What needs to be done
Every line containing the word "filter" is to be copied from the data below.

---------------

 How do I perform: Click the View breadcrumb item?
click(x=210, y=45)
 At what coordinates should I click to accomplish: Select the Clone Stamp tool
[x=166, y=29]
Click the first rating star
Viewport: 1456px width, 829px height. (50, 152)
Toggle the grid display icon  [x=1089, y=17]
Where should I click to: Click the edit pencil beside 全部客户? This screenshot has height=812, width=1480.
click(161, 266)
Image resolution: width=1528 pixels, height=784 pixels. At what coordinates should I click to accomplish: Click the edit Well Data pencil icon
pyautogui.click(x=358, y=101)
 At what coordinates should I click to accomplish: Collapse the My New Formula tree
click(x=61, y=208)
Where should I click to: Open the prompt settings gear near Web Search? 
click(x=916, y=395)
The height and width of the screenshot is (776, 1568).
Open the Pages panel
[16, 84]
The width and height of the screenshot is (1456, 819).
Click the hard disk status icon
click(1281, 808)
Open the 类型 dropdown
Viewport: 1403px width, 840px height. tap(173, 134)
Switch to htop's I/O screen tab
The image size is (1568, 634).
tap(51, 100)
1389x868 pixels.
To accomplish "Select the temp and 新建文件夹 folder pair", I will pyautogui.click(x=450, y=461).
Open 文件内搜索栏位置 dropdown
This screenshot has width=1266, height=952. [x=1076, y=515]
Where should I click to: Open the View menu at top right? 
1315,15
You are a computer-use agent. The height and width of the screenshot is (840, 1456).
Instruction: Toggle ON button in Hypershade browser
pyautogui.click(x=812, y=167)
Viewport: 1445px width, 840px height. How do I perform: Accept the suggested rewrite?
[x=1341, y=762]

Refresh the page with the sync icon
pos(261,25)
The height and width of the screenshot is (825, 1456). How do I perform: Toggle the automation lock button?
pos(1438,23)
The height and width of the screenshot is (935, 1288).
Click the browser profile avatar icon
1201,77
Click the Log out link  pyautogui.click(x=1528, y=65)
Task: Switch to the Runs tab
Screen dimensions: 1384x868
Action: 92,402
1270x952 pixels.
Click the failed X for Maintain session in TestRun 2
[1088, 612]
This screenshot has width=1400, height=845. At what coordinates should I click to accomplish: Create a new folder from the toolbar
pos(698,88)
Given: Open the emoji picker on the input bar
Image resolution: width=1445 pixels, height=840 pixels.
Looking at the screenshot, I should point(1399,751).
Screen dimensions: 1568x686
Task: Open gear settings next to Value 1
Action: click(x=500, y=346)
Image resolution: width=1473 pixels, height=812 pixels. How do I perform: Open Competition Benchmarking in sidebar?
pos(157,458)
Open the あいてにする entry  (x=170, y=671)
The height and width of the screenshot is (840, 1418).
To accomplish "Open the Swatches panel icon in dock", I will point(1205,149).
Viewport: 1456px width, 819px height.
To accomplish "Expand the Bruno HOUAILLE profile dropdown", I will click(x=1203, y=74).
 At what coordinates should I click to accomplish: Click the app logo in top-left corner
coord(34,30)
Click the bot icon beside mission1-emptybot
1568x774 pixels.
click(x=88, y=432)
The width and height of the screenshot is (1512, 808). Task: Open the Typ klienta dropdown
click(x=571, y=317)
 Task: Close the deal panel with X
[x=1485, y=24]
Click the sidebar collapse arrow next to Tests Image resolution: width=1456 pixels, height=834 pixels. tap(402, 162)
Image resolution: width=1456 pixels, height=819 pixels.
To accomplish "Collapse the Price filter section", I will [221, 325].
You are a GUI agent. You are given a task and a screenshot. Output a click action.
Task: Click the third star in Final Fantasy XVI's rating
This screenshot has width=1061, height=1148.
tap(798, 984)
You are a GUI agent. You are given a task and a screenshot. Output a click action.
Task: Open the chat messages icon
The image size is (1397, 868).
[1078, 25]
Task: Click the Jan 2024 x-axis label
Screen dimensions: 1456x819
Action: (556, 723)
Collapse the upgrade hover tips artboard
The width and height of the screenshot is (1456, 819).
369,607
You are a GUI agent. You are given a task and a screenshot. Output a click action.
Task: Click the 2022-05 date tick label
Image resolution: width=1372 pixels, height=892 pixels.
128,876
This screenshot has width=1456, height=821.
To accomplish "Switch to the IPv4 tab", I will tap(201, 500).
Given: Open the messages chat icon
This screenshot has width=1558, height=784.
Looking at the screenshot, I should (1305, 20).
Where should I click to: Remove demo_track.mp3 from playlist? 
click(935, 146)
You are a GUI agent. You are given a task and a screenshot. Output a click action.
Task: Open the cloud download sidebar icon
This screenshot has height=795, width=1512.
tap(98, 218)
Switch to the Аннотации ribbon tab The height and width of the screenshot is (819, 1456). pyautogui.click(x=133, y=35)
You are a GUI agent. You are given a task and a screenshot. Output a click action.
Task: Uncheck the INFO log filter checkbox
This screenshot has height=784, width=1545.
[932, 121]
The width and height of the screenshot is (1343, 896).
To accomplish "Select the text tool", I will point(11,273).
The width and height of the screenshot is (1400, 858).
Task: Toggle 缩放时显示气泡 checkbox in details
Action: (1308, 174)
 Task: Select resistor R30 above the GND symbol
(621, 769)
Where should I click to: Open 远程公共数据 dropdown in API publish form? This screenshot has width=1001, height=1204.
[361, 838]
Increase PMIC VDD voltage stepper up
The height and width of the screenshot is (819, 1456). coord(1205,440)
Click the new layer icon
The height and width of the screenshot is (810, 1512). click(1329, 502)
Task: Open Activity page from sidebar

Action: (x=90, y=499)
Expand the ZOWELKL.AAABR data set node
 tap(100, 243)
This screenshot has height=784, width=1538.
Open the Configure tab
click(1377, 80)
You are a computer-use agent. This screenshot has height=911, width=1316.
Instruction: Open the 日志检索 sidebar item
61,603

---------------

Exercise response
To accomplish "Collapse the Price filter section", I will [221, 325].
Task: Uncheck the INFO log filter checkbox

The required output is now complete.